* YOUR INSTRUCTIONS: Reproduce every one of the entries below word for word, leaving the pictures out of your answer.

Entries excerpted from a collection:
::::
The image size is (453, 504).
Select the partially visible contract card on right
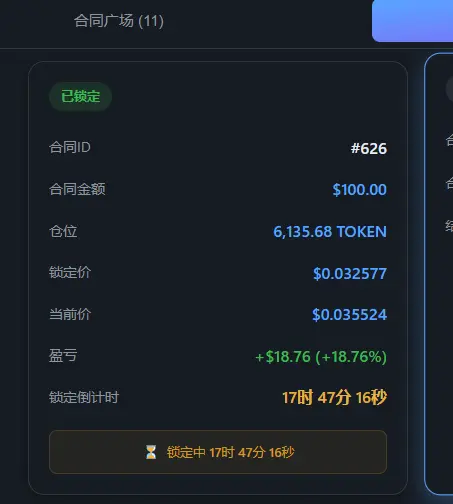(x=439, y=274)
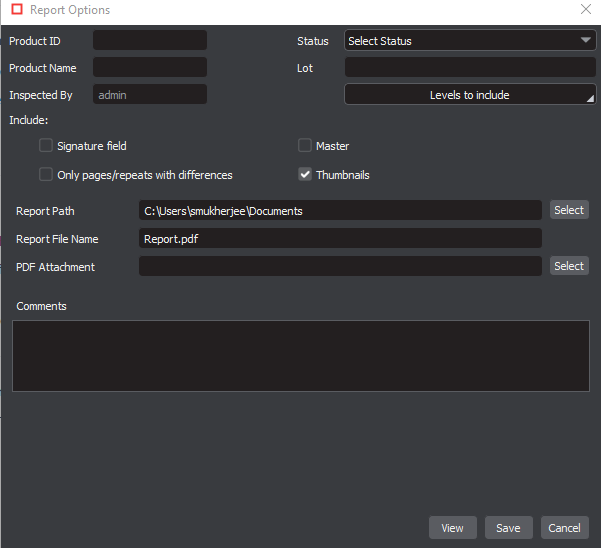Toggle the Master checkbox
Viewport: 601px width, 548px height.
click(x=305, y=146)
::::
* RESULT OF THE EXERCISE:
The image size is (453, 504).
Select the partially visible contract card on right
(x=439, y=274)
Toggle the Master checkbox
Viewport: 601px width, 548px height.
click(x=305, y=146)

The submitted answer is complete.